Hoje, a maior concentração das vendas de livros acontece de forma virtual. Na descrição da página do instagram o segmento é claro: somos uma sebo independente, virtual e andante do Recife. Para isso acontecer, a curadoria é realizada com os livreiros que permanecem nas ruas. Sempre que possível, o homem de 47 anos, sai na missão de garimpar obras que direcionem o olhar do leitor para as nuances da sociedade.
As temáticas giram em torno de dois eixos: cultura e ciências humanas, duas paixões do livreiro. Priorizando obras de grandes pensadores das humanidades e títulos de autores regionais, livros que não estão em evidência nas estantes das grandes livrarias – as poucas que sobraram. “A gente vem com esse sonho de ocupar a cidade que amamos como um direito nosso. Com essas intervenções para despertar e fomentar cada vez mais a formação de sujeitos críticos”,reitera.

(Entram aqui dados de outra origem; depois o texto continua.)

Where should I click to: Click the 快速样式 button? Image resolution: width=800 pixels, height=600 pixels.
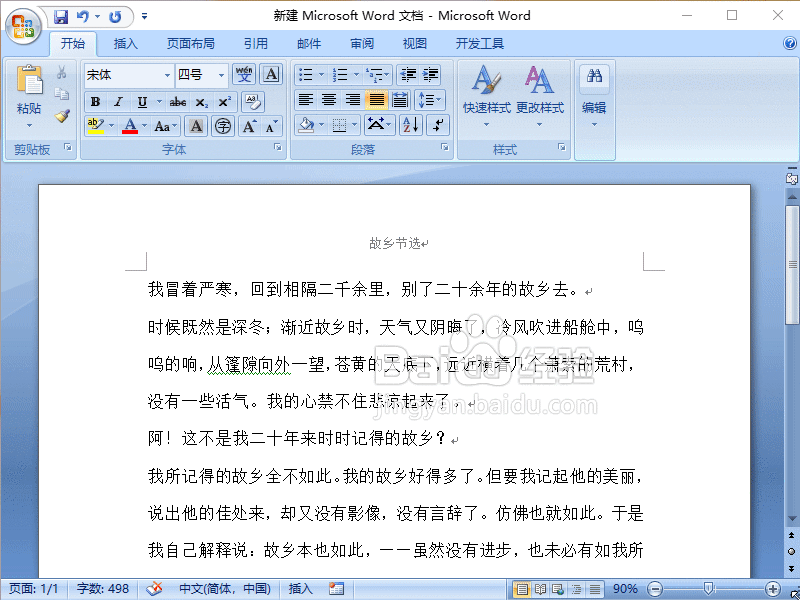click(x=487, y=95)
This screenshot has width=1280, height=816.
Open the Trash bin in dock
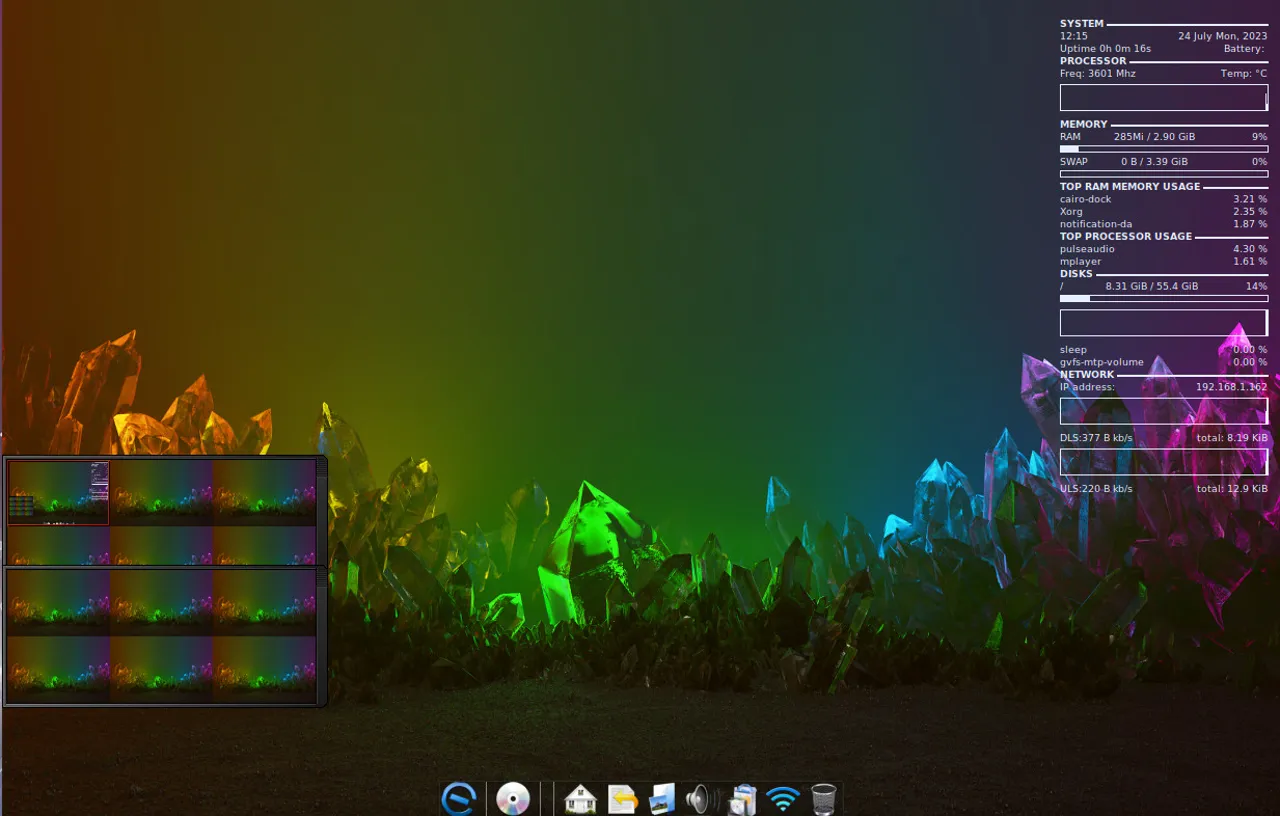(823, 799)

Elizeu define o sebo como “um rio encantado, habitado por espécies também encantadas que lançam as iscas que fisgam esse personagem, esquizofrênico e insaciável, que é o leitor, sempre ávido por conhecimento e aventuras”.
Mas esse amor e a necessidade de compartilhar não é recente. Elizeu recorda que só depois de dois anos de Seborreia se deu conta que esteve presente como protagonista na construção de duas bibliotecas na igreja evangélica em que frequentava durante a adolescência.
“Depois fui fazendo as pontes com isso, com o quanto me dava prazer em estar aumentando esse espaço, ou seja, não apenas usar o espaço dessa relação com o livro como uma coisa particular minha. Mas o quanto desde aquele momento percebi que isso não podia ser algo que está contido apenas em mim, havia a necessidade de compartilhar com outras pessoas”, relembra.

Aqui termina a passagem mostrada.